Valutazione attuale:  / 0
ScarsoOttimo 
Creato Sabato, 11 Settembre 2010 13:33
Ultima modifica il Giovedì, 08 Novembre 2012 11:09
Pubblicato Sabato, 11 Settembre 2010 13:33
Visite: 2477

Una delle tecniche di interrogatorio più discusse e praticata soprattutto sui terroristi islamici è stata quella del waterboarding (annegamento simulato). Questa tecnica, definita nel 2005 dall’ex direttore della CIA Porter J. Goss come una "tecnica di interrogatorio professionale", viene così descritta dalla giornalista Julia Layton:

«Il waterboarding, com'è normalmente descritto, prevede che la persona sia legata ad un'asse inclinata, con i piedi in alto e la testa in basso. Coloro che svolgono l'interrogatorio bloccano le braccia e le gambe alla persona in modo che non possa assolutamente muoversi, e le coprono la faccia. In alcune descrizioni, la persona è imbavagliata e qualche tipo di tessuto ne copre il naso e la bocca; in altre, la faccia è avvolta nel cellophane. A questo punto, colui che svolge l'interrogatorio a più riprese vuota dell'acqua sulla faccia della persona. A seconda del tipo di preparazione, l'acqua può entrare effettivamente nelle vie aeree oppure no; l'esperienza fisica di trovarsi sotto un'onda d'acqua sembra essere secondaria rispetto all'effetto psicologico. La mente crede di stare per affogare.»
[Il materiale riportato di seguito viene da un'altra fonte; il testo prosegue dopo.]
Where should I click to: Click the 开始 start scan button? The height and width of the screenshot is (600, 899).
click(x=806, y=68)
Membri della CIA, offertisi volontari per la tecnica del waterboarding, hanno avuto una resistenza media di 14 secondi.

 

 

 

 

Effetti

 

Gli effetti fisici di un waterboarding eseguito in maniera approssimativa possono comprendere sofferenza e danno polmonare, danno neurologico causato dalla mancanza di ossigeno e, in alcuni casi, fratture causate delle cinghie utilizzate per immobilizzare la vittima. Gli effetti psicologici possono durare a lungo. Un uso prolungato del waterboarding può condurre alla morte.

Il dott. Allen Keller, direttore del Bellevue/N.Y.U. Program for Survivors of Torture, ha trattato un "certo numero di persone" le quali sono state soggette a forme di quasi asfissia, compreso il waterboarding. In un'intervista per The New Yorker ha affermato che "si tratta sicuramente di tortura. Alcune vittime sono ancora traumatizzate ad anni di distanza. Un paziente non era in grado di fare la doccia ed aveva crisi di panico quando pioveva. La paura di essere uccisi è un'esperienza terrificante."
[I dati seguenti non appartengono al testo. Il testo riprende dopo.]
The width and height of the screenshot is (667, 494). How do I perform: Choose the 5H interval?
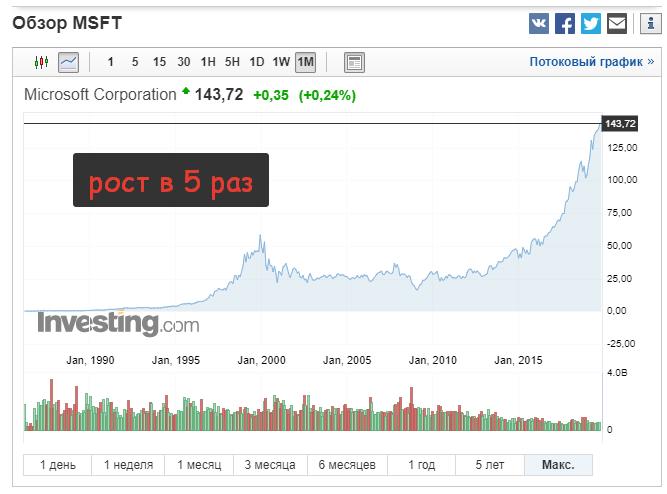232,62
I sostenitori di questa tecnica affermano che sia efficace per ottenere delle informazioni. Gli oppositori ribattono affermando che le informazioni così ottenute non siano affidabili, in quanto una persona sottoposta ad un tale trattamento potrebbe essere disposta ad ammettere qualsiasi cosa.

Nel 2006 la CIA ha vietato esplicitamente il waterboarding.